Search

Showing posts with label Cross Join. Show all posts
Showing posts with label Cross Join. Show all posts

Wednesday, June 1, 2011

Using CROSS JOIN queries to find records out of sequence

Let’s say I have table in which there are three fields:
  • PersonID
  • Version
  • DEDate  (date entry date)
Here, PersonID is an integer field and could be considered our primary ID. Version is again an integer field and could be considered a secondary ID. So, in all PersonID and Version will form the Composite Key. There can be many versions of the same PersonID and each Version would have a corresponding Data Entry Date (DEDate). Our problem is to compare the Data Entry Dates of all the versions of a particular person on an iterative basis using a single query to ensure the Data Entry Dates are in order based on the Version for a particular person.
Data Entry Date’s for all versions of a particular PersonID should be compared in in such a way that the succeeding version’s Data Entry Date should be greater than its preceding version’s Data Entry Date. If the records are stored correctly, then that PersonID’s version is said to be in proper order, otherwise it is said to be in an improper order.
I have tried lots of ways to tackle this problem, using cursors, loops, subqueries, etc... , but the best solution I have found is by using CROSS JOINS.
The following script will help you understanding the problem and its solution.  I am creating a new table, adding some data and then using the query to determine which records are out of order.

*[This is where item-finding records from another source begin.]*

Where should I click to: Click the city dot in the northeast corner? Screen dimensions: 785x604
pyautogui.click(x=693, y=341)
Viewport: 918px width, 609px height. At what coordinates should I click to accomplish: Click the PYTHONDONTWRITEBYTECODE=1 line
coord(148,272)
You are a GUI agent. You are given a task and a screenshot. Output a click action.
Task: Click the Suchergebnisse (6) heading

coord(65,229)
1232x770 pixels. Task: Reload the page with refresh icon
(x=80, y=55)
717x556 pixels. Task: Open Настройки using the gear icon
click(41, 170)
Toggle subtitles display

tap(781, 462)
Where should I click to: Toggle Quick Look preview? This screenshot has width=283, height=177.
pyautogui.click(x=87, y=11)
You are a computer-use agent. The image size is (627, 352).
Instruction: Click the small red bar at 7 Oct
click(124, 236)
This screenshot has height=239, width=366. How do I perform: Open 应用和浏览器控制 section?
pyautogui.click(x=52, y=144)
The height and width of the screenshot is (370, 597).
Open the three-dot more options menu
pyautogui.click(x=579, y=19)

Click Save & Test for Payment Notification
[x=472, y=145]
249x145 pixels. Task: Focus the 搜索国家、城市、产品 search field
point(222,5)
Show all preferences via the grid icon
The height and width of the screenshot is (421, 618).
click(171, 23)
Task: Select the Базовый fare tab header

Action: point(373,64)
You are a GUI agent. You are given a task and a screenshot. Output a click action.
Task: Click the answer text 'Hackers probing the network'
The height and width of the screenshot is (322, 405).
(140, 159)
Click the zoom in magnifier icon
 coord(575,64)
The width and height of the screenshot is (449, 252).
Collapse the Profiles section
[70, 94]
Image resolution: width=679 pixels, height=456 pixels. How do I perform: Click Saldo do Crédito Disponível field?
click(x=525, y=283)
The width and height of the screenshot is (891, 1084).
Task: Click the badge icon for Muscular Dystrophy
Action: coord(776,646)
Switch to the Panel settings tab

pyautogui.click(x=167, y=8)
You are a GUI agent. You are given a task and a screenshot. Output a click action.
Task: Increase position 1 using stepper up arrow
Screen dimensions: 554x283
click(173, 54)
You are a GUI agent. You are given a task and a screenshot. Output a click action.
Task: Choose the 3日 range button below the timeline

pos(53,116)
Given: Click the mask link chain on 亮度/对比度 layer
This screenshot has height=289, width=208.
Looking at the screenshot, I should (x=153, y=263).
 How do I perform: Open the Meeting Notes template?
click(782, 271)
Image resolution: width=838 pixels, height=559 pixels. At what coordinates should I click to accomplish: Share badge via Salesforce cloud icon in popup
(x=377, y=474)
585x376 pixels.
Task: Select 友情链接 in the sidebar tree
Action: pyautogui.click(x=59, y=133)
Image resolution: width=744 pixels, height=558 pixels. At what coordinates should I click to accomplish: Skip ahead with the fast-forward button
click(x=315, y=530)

CREATE TABLE [dbo].[Person](
     [PersonID] [int] NOT NULL,
     [Version] [int] NOT NULL,
     [DEDate] [datetime] NULL,
CONSTRAINT [PK_Person] PRIMARY KEY CLUSTERED 
(
     [PersonID] ASC,
     [Version] ASC
))
GO
INSERT INTO Person VALUES(1,0,'03/10/2000')
INSERT INTO Person VALUES(1,1,'03/16/2000')
INSERT INTO Person VALUES(1,2,'03/19/2000')
INSERT INTO Person VALUES(1,3,'03/18/2000')
INSERT INTO Person VALUES(1,4,'03/17/2000')
INSERT INTO Person VALUES(2,0,'02/10/2000')
INSERT INTO Person VALUES(2,1,'02/11/2000')
INSERT INTO Person VALUES(2,2,'02/18/2000')
INSERT INTO Person VALUES(3,0,'03/25/2000')
INSERT INTO Person VALUES(3,1,'03/23/2000')
INSERT INTO Person VALUES(3,2,'03/26/2000')
INSERT INTO Person VALUES(3,3,'03/30/2000')
INSERT INTO Person VALUES(4,0,'08/19/2000')
INSERT INTO Person VALUES(4,1,'08/20/2000')
INSERT INTO Person VALUES(4,2,'08/23/2000')
INSERT INTO Person VALUES(4,3,'08/24/2000') 
GO
SELECT *,
     (SELECT 
          CASE WHEN (SUM(CASE WHEN B.DEDate<C.DEDate THEN 0 
               ELSE 1 
               END))>=1 THEN 1 
          ELSE 0 
          END AS IsNotProper 
     FROM Person2 B CROSS JOIN 
          Person2 C
     WHERE B.PersonID=A.PersonID 
          AND C.PersonID=A.PersonID 
          AND B.Version<>C.Version 
          AND B.Version<C.Version) 
     AS [OutOfOrder] 
FROM Person2 A 


In the output it will display all the records with a flag called OutOfOrder. If the flag is 1 that means there is a problem with the record order. Otherwise, the PersonID’s versions are in proper order.
In this example we can see that PersonID 1 has two records that are out of order.  The 2003-03-18 record came before the 2008-03-17 record, so the query picked these up as being out of order.  Also, for PersonID 3 the 2000-03-25 record came before the 2000-03-23 record, so again these are out of order.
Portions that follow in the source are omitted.